Task prompt:
Copy out every line of the material below word for word, changing nothing.

--- BEGIN ---

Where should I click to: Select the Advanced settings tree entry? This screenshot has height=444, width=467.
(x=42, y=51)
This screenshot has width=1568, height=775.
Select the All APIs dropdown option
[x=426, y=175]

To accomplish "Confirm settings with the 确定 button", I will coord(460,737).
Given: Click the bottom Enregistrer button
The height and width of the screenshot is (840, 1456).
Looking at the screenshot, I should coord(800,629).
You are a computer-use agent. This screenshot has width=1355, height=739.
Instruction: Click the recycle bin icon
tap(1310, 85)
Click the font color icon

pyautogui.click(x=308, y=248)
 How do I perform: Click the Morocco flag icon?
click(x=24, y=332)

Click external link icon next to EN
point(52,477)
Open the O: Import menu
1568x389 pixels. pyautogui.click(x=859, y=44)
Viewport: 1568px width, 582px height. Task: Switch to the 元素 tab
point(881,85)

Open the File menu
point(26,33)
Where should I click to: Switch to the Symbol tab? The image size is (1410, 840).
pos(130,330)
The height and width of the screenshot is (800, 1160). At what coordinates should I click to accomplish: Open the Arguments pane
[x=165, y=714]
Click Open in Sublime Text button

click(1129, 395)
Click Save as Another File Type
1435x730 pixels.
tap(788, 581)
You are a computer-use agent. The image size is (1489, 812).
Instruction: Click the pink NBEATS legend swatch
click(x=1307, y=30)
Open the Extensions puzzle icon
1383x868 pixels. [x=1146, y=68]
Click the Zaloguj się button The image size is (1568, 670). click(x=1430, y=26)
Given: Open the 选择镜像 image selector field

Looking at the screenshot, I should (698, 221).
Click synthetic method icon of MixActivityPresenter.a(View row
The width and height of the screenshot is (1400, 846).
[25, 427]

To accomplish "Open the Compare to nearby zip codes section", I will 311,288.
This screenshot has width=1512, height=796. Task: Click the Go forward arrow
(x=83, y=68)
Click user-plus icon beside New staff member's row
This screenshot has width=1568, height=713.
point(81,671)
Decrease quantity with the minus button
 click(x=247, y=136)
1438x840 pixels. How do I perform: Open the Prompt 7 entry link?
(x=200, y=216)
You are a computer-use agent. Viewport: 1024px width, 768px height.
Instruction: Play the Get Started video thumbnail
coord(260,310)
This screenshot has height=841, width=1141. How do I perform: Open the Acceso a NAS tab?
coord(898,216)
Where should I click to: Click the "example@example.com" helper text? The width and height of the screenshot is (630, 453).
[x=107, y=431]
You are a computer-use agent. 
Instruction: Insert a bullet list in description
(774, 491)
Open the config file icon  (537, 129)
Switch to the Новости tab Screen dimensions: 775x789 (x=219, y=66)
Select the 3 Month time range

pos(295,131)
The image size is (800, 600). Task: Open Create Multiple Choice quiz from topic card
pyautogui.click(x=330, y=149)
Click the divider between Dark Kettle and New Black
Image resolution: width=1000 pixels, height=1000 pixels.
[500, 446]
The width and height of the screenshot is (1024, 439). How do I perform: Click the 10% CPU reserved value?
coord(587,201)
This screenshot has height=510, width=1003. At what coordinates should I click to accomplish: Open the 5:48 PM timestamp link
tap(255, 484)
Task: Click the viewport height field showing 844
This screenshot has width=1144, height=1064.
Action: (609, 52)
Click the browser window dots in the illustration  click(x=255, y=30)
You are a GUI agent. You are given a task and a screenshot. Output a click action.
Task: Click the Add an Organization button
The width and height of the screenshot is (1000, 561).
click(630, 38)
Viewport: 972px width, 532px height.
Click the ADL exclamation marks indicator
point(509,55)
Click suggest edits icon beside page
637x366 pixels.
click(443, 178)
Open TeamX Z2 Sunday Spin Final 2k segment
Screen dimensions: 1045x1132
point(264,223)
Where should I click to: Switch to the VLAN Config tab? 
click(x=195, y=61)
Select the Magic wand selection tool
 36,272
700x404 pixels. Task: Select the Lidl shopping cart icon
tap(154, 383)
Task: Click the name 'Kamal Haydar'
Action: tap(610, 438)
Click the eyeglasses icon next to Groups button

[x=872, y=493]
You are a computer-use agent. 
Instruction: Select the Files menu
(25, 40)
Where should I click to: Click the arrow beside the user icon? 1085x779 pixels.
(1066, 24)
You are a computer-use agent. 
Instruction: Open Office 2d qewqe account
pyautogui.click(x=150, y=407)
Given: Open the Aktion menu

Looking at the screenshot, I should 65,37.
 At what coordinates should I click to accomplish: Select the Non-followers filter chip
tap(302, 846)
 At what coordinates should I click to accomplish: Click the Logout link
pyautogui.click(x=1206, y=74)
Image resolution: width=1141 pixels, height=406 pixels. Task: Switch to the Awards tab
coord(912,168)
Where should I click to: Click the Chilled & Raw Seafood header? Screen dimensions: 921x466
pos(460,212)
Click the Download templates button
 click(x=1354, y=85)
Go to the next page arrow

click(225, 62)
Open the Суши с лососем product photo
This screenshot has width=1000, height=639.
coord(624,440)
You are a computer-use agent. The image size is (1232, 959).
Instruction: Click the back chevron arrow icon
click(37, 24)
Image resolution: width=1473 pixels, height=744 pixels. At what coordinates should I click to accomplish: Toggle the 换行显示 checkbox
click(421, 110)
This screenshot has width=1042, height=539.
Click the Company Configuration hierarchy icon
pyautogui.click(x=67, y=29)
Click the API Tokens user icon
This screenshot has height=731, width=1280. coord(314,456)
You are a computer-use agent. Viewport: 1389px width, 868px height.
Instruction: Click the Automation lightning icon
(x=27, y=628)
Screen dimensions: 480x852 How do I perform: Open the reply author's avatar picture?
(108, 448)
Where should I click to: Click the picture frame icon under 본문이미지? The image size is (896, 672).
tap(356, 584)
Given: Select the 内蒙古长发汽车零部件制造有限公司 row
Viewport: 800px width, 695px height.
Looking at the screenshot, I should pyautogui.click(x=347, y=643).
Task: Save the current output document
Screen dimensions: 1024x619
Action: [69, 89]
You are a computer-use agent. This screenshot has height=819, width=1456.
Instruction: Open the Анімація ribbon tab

--- END ---

Problem solution:
Where should I click to: Select the Advanced settings tree entry? This screenshot has height=444, width=467.
(x=42, y=51)
This screenshot has width=1568, height=775.
Select the All APIs dropdown option
[x=426, y=175]

To accomplish "Confirm settings with the 确定 button", I will coord(460,737).
Given: Click the bottom Enregistrer button
The height and width of the screenshot is (840, 1456).
Looking at the screenshot, I should coord(800,629).
You are a computer-use agent. This screenshot has width=1355, height=739.
Instruction: Click the recycle bin icon
tap(1310, 85)
Click the font color icon

pyautogui.click(x=308, y=248)
 How do I perform: Click the Morocco flag icon?
click(x=24, y=332)

Click external link icon next to EN
point(52,477)
Open the O: Import menu
1568x389 pixels. pyautogui.click(x=859, y=44)
Viewport: 1568px width, 582px height. Task: Switch to the 元素 tab
point(881,85)

Open the File menu
point(26,33)
Where should I click to: Switch to the Symbol tab? The image size is (1410, 840).
pos(130,330)
The height and width of the screenshot is (800, 1160). At what coordinates should I click to accomplish: Open the Arguments pane
[x=165, y=714]
Click Open in Sublime Text button

click(1129, 395)
Click Save as Another File Type
1435x730 pixels.
tap(788, 581)
You are a computer-use agent. The image size is (1489, 812).
Instruction: Click the pink NBEATS legend swatch
click(x=1307, y=30)
Open the Extensions puzzle icon
1383x868 pixels. [x=1146, y=68]
Click the Zaloguj się button The image size is (1568, 670). click(x=1430, y=26)
Given: Open the 选择镜像 image selector field

Looking at the screenshot, I should (698, 221).
Click synthetic method icon of MixActivityPresenter.a(View row
The width and height of the screenshot is (1400, 846).
[25, 427]

To accomplish "Open the Compare to nearby zip codes section", I will 311,288.
This screenshot has width=1512, height=796. Task: Click the Go forward arrow
(x=83, y=68)
Click user-plus icon beside New staff member's row
This screenshot has width=1568, height=713.
point(81,671)
Decrease quantity with the minus button
 click(x=247, y=136)
1438x840 pixels. How do I perform: Open the Prompt 7 entry link?
(x=200, y=216)
You are a computer-use agent. Viewport: 1024px width, 768px height.
Instruction: Play the Get Started video thumbnail
coord(260,310)
This screenshot has height=841, width=1141. How do I perform: Open the Acceso a NAS tab?
coord(898,216)
Where should I click to: Click the "example@example.com" helper text? The width and height of the screenshot is (630, 453).
[x=107, y=431]
You are a computer-use agent. 
Instruction: Insert a bullet list in description
(774, 491)
Open the config file icon  (537, 129)
Switch to the Новости tab Screen dimensions: 775x789 (x=219, y=66)
Select the 3 Month time range

pos(295,131)
The image size is (800, 600). Task: Open Create Multiple Choice quiz from topic card
pyautogui.click(x=330, y=149)
Click the divider between Dark Kettle and New Black
Image resolution: width=1000 pixels, height=1000 pixels.
[500, 446]
The width and height of the screenshot is (1024, 439). How do I perform: Click the 10% CPU reserved value?
coord(587,201)
This screenshot has height=510, width=1003. At what coordinates should I click to accomplish: Open the 5:48 PM timestamp link
tap(255, 484)
Task: Click the viewport height field showing 844
This screenshot has width=1144, height=1064.
Action: (609, 52)
Click the browser window dots in the illustration  click(x=255, y=30)
You are a GUI agent. You are given a task and a screenshot. Output a click action.
Task: Click the Add an Organization button
The width and height of the screenshot is (1000, 561).
click(630, 38)
Viewport: 972px width, 532px height.
Click the ADL exclamation marks indicator
point(509,55)
Click suggest edits icon beside page
637x366 pixels.
click(443, 178)
Open TeamX Z2 Sunday Spin Final 2k segment
Screen dimensions: 1045x1132
point(264,223)
Where should I click to: Switch to the VLAN Config tab? 
click(x=195, y=61)
Select the Magic wand selection tool
 36,272
700x404 pixels. Task: Select the Lidl shopping cart icon
tap(154, 383)
Task: Click the name 'Kamal Haydar'
Action: tap(610, 438)
Click the eyeglasses icon next to Groups button

[x=872, y=493]
You are a computer-use agent. 
Instruction: Select the Files menu
(25, 40)
Where should I click to: Click the arrow beside the user icon? 1085x779 pixels.
(1066, 24)
You are a computer-use agent. 
Instruction: Open Office 2d qewqe account
pyautogui.click(x=150, y=407)
Given: Open the Aktion menu

Looking at the screenshot, I should 65,37.
 At what coordinates should I click to accomplish: Select the Non-followers filter chip
tap(302, 846)
 At what coordinates should I click to accomplish: Click the Logout link
pyautogui.click(x=1206, y=74)
Image resolution: width=1141 pixels, height=406 pixels. Task: Switch to the Awards tab
coord(912,168)
Where should I click to: Click the Chilled & Raw Seafood header? Screen dimensions: 921x466
pos(460,212)
Click the Download templates button
 click(x=1354, y=85)
Go to the next page arrow

click(225, 62)
Open the Суши с лососем product photo
This screenshot has width=1000, height=639.
coord(624,440)
You are a computer-use agent. The image size is (1232, 959).
Instruction: Click the back chevron arrow icon
click(37, 24)
Image resolution: width=1473 pixels, height=744 pixels. At what coordinates should I click to accomplish: Toggle the 换行显示 checkbox
click(421, 110)
This screenshot has width=1042, height=539.
Click the Company Configuration hierarchy icon
pyautogui.click(x=67, y=29)
Click the API Tokens user icon
This screenshot has height=731, width=1280. coord(314,456)
You are a computer-use agent. Viewport: 1389px width, 868px height.
Instruction: Click the Automation lightning icon
(x=27, y=628)
Screen dimensions: 480x852 How do I perform: Open the reply author's avatar picture?
(108, 448)
Where should I click to: Click the picture frame icon under 본문이미지? The image size is (896, 672).
tap(356, 584)
Given: Select the 内蒙古长发汽车零部件制造有限公司 row
Viewport: 800px width, 695px height.
Looking at the screenshot, I should pyautogui.click(x=347, y=643).
Task: Save the current output document
Screen dimensions: 1024x619
Action: [69, 89]
You are a computer-use agent. This screenshot has height=819, width=1456.
Instruction: Open the Анімація ribbon tab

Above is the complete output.